● DOCUMENT EXTRACT

<<<<

# Quick Question - Certified Biodata Pages?



## 6436 (Feb 23, 2010)

I'm working on my WH visa application, and it says I need *certified *copies of my passport's bio-data pages including picture.

Do I need to get certified copies from my government like here, or can I just copy pages?

Also, regarding all of these certified copies I'm supposed to have - I'm applying online, how are they able to tell of my copies are certified or not? Or do I send a package of stuff to them after they look at my e-application?

Thanks for the help. Oddly enough, I can't seem to find much on WH specifics despite my google-fu (unless I get a migration agent, heh).


----------



## Wanderer (Jun 16, 2007)

Certified copies are just that and not just uncertified photo copies but if you're applying online, sending in copies is not the way and I think yoú should be able to find a reference to colour scanning/uploading of documents.
Usually a link in the application section of visas information on the Immi site.


----------



## myallstone (Jan 26, 2014)

I come across a simler problem we are also doing it on line ( immi prospective partner visa ) will a color photo copy of passport bio page be enough for my partner . she is russian . because we can not find anyone who will certified a copy of her passport .not sure why ? we had her birth certificate done Ok .


----------



## Maggie-May24 (Jul 24, 2011)

myallstone said:


> I come across a simler problem we are also doing it on line ( immi prospective partner visa ) will a color photo copy of passport bio page be enough for my partner . she is russian . because we can not find anyone who will certified a copy of her passport .not sure why ? we had her birth certificate done Ok .


Generally, DIBP will accept uncertified colour scans if you're applying online.


----------

>>>>

● PROMPT 1
Can you reproduce, word for word, the stretch of the records from the line containing "What do you" through the line containing "Describe the element", leaving out the pictures?
The forum thread and the records are unrelated to each other.

● SUPPLIED DATA
<<<<

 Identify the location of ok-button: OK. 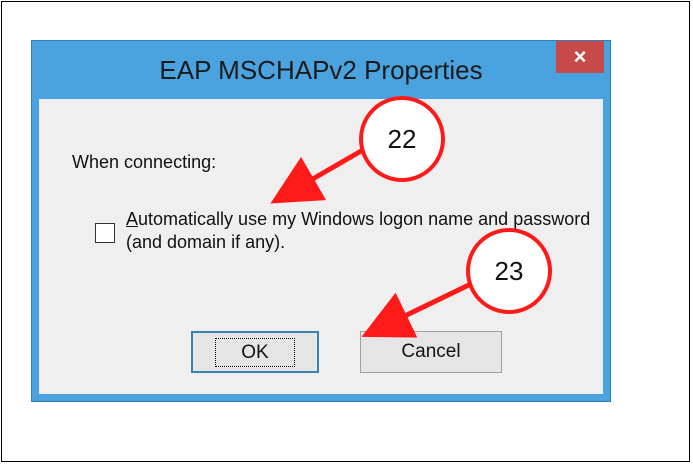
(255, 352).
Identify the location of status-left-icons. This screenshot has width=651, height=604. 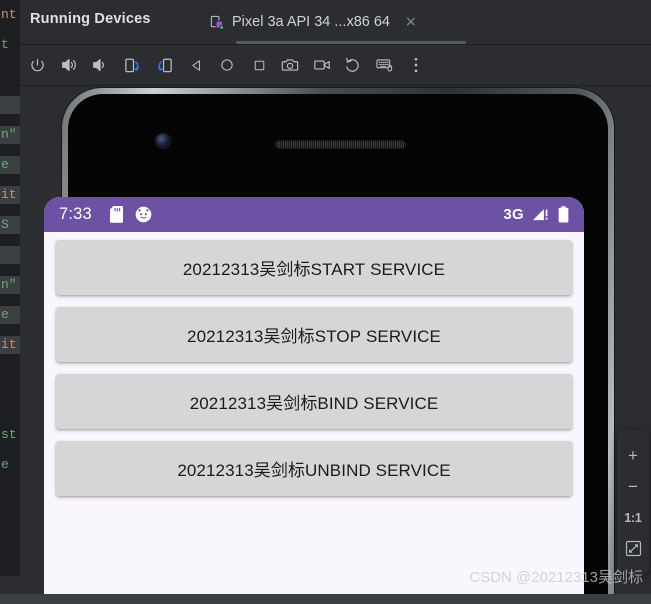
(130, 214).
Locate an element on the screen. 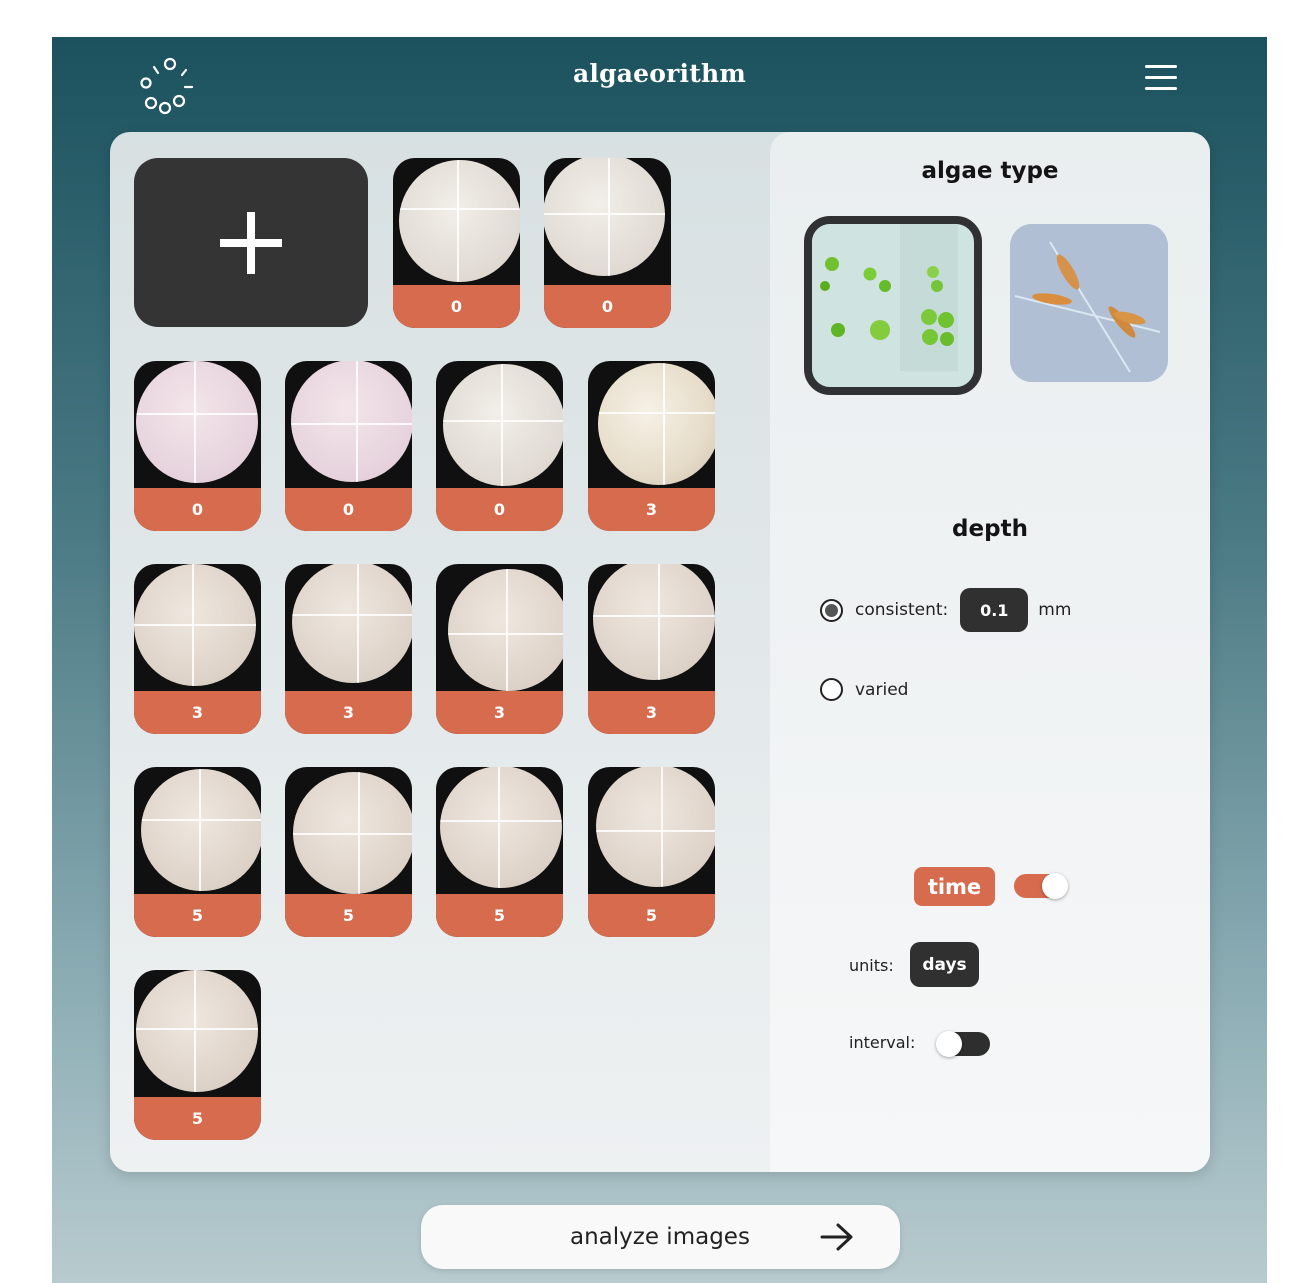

>>>>
<<<<

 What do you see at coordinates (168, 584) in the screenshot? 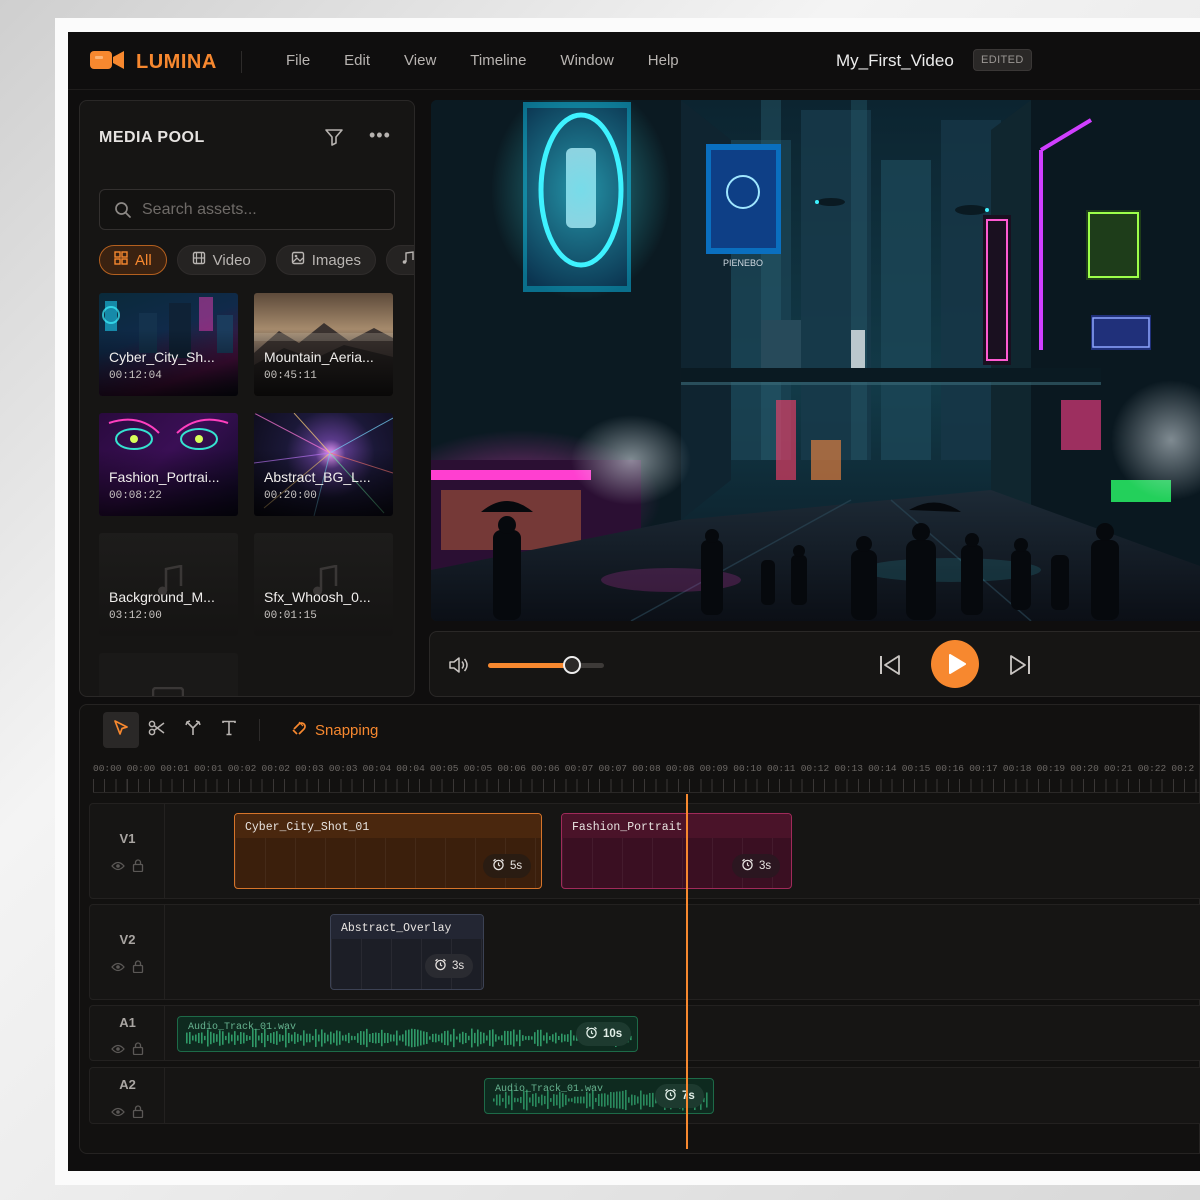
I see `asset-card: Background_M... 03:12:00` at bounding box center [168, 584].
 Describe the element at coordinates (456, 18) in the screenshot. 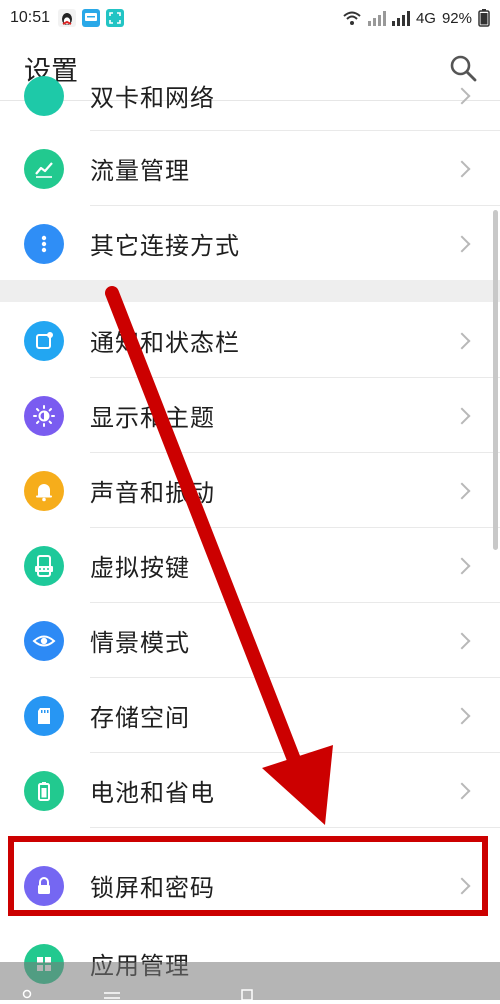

>>>>

● PROMPT 2
Would you transcribe the stretch of the visa forum thread from "## Wanderer (Jun" through "scanning/uploading of documents." without changing a word?

● WORKED SOLUTION 1
 What do you see at coordinates (168, 584) in the screenshot? 
I see `asset-card: Background_M... 03:12:00` at bounding box center [168, 584].
 Describe the element at coordinates (456, 18) in the screenshot. 

● WORKED SOLUTION 2
## Wanderer (Jun 16, 2007)

Certified copies are just that and not just uncertified photo copies but if you're applying online, sending in copies is not the way and I think yoú should be able to find a reference to colour scanning/uploading of documents.